Duke University
By now, you might have discovered that taming your sweet tooth
as a New Year's resolution is harder than you think.
New research by Duke University scientists suggests that a habit
leaves a lasting mark on specific circuits in the brain, priming us to feed our
cravings.
Published online Jan. 21 in the journal Neuron, the
research deepens scientists' understanding of how habits like sugar and other
vices manifest in the brain and suggests new strategies for breaking them.
"One day, we may be able to target these circuits in people
to help promote habits that we want and kick out those that we don't want,"
said the study's senior investigator Nicole Calakos, M.D., Ph.D., an associate
professor of neurology and neurobiology at the Duke University Medical Center.
Their groups trained otherwise healthy mice to form sugar habits
of varying severity, a process that entailed pressing a lever to receive tiny
sweets. The animals that became hooked kept pressing the lever even after the
treats were removed.
The researchers then compared the brains of mice that had formed
a habit to the ones that didn't. In particular, the team studied electrical
activity in the basal ganglia, a complex network of brain areas that controls
motor actions and compulsive behaviors, including drug addiction.
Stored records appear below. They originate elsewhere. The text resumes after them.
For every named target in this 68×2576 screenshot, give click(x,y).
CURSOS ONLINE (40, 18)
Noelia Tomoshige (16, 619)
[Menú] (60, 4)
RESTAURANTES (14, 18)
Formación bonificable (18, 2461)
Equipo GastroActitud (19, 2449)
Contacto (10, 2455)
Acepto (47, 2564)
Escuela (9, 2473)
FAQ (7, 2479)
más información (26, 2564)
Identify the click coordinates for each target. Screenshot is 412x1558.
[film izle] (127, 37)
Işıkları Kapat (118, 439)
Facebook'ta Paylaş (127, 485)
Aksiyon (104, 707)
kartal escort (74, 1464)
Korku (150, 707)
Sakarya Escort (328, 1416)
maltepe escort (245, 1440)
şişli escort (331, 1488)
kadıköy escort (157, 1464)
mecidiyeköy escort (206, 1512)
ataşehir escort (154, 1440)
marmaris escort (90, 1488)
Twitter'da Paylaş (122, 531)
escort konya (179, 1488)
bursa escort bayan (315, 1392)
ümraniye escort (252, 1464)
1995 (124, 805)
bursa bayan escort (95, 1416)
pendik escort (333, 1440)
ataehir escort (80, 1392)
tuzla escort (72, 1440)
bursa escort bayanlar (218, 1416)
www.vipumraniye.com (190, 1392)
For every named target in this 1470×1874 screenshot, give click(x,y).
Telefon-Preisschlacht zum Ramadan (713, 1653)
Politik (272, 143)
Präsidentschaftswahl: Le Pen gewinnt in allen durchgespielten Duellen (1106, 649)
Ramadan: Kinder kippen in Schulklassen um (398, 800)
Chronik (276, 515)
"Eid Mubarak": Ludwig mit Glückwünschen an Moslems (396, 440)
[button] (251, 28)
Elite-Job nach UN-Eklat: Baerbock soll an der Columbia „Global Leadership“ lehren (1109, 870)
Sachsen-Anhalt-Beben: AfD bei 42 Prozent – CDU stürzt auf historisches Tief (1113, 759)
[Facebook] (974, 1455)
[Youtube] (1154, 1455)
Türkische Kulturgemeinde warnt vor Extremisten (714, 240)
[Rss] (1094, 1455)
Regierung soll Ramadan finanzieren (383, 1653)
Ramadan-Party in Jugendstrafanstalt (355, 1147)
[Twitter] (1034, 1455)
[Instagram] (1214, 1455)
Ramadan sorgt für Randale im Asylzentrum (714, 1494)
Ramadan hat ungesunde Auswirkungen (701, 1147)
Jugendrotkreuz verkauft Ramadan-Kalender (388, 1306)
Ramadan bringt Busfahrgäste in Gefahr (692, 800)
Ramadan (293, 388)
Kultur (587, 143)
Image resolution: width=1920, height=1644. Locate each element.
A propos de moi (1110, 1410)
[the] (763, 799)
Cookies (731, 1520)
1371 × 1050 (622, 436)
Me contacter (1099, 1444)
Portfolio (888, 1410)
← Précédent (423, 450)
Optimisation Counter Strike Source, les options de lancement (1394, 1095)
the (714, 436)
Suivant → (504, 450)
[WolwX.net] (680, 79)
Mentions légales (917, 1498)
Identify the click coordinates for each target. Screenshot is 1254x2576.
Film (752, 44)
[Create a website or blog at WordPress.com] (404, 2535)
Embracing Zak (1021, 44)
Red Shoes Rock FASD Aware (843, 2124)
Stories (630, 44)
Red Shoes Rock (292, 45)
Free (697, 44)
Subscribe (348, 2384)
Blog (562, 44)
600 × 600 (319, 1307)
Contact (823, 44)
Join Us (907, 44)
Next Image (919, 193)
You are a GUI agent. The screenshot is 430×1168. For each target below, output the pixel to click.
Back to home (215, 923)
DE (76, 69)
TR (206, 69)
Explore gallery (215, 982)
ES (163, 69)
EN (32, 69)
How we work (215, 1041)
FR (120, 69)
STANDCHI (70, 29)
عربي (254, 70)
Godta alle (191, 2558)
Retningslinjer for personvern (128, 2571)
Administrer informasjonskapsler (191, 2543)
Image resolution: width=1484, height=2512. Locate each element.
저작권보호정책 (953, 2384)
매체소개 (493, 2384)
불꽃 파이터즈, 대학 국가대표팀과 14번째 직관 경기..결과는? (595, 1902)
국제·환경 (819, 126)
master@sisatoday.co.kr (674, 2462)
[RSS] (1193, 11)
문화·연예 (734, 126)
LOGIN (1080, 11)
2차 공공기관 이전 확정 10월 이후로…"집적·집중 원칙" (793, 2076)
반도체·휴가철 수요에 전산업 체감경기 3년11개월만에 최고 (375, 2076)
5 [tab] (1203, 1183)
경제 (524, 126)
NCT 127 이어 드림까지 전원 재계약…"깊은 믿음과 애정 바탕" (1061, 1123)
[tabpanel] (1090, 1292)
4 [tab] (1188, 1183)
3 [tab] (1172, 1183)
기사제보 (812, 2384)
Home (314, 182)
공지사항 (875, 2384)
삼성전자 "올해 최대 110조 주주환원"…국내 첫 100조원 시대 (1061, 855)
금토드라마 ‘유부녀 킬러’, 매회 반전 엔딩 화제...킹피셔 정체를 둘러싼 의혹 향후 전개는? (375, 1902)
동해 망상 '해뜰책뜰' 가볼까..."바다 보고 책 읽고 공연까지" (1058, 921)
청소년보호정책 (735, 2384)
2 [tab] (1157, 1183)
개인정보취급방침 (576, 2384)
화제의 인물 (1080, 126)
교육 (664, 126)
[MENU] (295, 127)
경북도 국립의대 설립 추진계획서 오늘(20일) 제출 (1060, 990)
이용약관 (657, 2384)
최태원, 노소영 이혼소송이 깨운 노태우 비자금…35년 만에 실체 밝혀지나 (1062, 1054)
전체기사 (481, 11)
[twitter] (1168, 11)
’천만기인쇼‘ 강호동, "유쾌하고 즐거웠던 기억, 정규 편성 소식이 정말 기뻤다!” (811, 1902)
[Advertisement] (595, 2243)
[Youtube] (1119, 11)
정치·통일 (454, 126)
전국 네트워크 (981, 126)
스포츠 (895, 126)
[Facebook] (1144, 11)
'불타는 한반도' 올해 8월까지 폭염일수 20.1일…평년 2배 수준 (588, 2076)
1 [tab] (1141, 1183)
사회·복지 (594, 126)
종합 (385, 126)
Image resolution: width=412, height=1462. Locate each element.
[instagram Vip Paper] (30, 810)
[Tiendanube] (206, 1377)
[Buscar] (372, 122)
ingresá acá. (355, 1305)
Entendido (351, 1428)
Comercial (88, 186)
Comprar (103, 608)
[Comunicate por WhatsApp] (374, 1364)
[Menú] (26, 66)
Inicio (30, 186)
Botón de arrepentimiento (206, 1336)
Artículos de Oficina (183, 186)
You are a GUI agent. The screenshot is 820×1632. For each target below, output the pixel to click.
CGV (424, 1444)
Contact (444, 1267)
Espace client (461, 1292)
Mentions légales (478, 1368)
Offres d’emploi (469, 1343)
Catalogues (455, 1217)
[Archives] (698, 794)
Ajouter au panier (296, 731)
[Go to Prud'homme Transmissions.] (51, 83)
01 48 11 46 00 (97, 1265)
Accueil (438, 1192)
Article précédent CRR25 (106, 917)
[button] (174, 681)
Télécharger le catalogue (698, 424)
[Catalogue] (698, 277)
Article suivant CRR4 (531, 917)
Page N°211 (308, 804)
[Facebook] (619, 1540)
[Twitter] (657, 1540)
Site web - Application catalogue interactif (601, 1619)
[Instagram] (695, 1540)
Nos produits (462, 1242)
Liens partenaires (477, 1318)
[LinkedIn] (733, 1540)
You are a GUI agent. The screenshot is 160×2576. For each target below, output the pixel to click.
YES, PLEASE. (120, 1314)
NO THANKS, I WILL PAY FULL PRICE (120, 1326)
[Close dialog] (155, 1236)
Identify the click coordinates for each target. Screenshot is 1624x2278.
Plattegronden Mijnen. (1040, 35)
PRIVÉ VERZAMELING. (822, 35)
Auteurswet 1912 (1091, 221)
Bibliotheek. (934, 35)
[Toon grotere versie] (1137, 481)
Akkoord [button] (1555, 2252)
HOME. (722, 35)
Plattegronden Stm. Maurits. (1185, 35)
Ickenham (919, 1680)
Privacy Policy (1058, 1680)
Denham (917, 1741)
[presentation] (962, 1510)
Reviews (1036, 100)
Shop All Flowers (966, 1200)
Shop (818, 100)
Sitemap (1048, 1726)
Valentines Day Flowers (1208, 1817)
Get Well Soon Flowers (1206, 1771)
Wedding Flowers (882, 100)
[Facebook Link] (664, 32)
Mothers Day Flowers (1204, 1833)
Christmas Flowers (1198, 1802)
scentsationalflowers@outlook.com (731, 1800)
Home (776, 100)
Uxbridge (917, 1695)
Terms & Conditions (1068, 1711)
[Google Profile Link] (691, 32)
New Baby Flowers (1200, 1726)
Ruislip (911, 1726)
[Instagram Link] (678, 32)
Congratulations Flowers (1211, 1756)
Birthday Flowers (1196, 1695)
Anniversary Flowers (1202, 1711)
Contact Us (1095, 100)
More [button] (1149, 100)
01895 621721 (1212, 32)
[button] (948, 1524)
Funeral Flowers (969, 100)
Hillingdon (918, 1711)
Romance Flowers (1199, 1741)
In the basal ganglia, two main types of paths carry opposing
messages: One carries a 'go' signal which spurs an action, the other a 'stop'
signal.
Experiments by Duke neurobiology graduate student Justin O'Hare
found that the stop and go pathways were both more active in the sugar-habit
mice. O'Hare said he didn't expect to see the stop signal equally ramped up in
the habit brains, because it has been traditionally viewed as the factor that
helps prevent a behavior.
The team also discovered a change in the timing of activation in
the two pathways. In mice that had formed a habit, the go pathway turned on
before the stop pathway. In non-habit brains, the stop signal preceded the go.
These changes in the brain circuitry were so long-lasting and
obvious that it was possible for the group to predict which mice had formed a
habit just by looking at isolated pieces of their brains in a petri dish.
Scientists have previously noted that these opposing basal
ganglia pathways seem to be in a race, though no one has shown that a habit
gives the go pathway a head start.
O'Hare said that's because the go and stop
signals had not been studied in the same brain at the same time. But new
labeling strategies used by the Duke scientists allowed researchers to measure
activity across dozens of neurons in both pathways simultaneously, in the same
animal.
"The go pathway's head start makes sense," said
Calakos. "It could prime the animal to be more likely to engage in the
behavior." The researchers are testing this idea, as well as investigating
how the rearrangements in activity occur in the first place.
Interestingly, the group observed that changes in go and stop
activity occurred across the entire region of the basal ganglia they were
studying as opposed to specific subsets of brain cells.
O'Hare said this may
relate to the observation that an addiction to one thing can make a person more
likely to engage in other unhealthy habits or addictions as well.
To see if they could break a habit, the researchers encouraged
the mice to change their habit by rewarding them only if they stopped pressing
the lever. The mice that were the most successful at quitting had weaker go
cells.
But how this might translate into help for humans with bad habits is
still unclear. Because the basal ganglia is involved in a broad array of
functions, it may be tricky to target with medicines.
Calakos said some researchers are beginning to explore the
possibility of treating drug addiction using transcranial magnetic stimulation
or TMS, a noninvasive technique that uses magnetic pulses to stimulate the
brain.
"TMS is an inroad to access these circuits in more severe
diseases," she said, in particular targeting the cortex, a brain area that
serves as the main input to the basal ganglia.
For more ordinary bad habits "simpler, behavioral
strategies many of us try may also tap into similar mechanisms," Calakos
added. "It may be just a matter of figuring out which of them are the most
effective."
Meanwhile, Calakos and her team are studying what distinguishes
ordinary habits from the problematic ones that can be seen in conditions like
obsessive-compulsive disorder.
The study was supported by the National Institutes of Health
(R01 NS064577, T32 NS051156, GM008441-23, AA021074) McKnight Foundation, The
Brain and Behavior Foundation, and the Ruth K. Broad Foundation.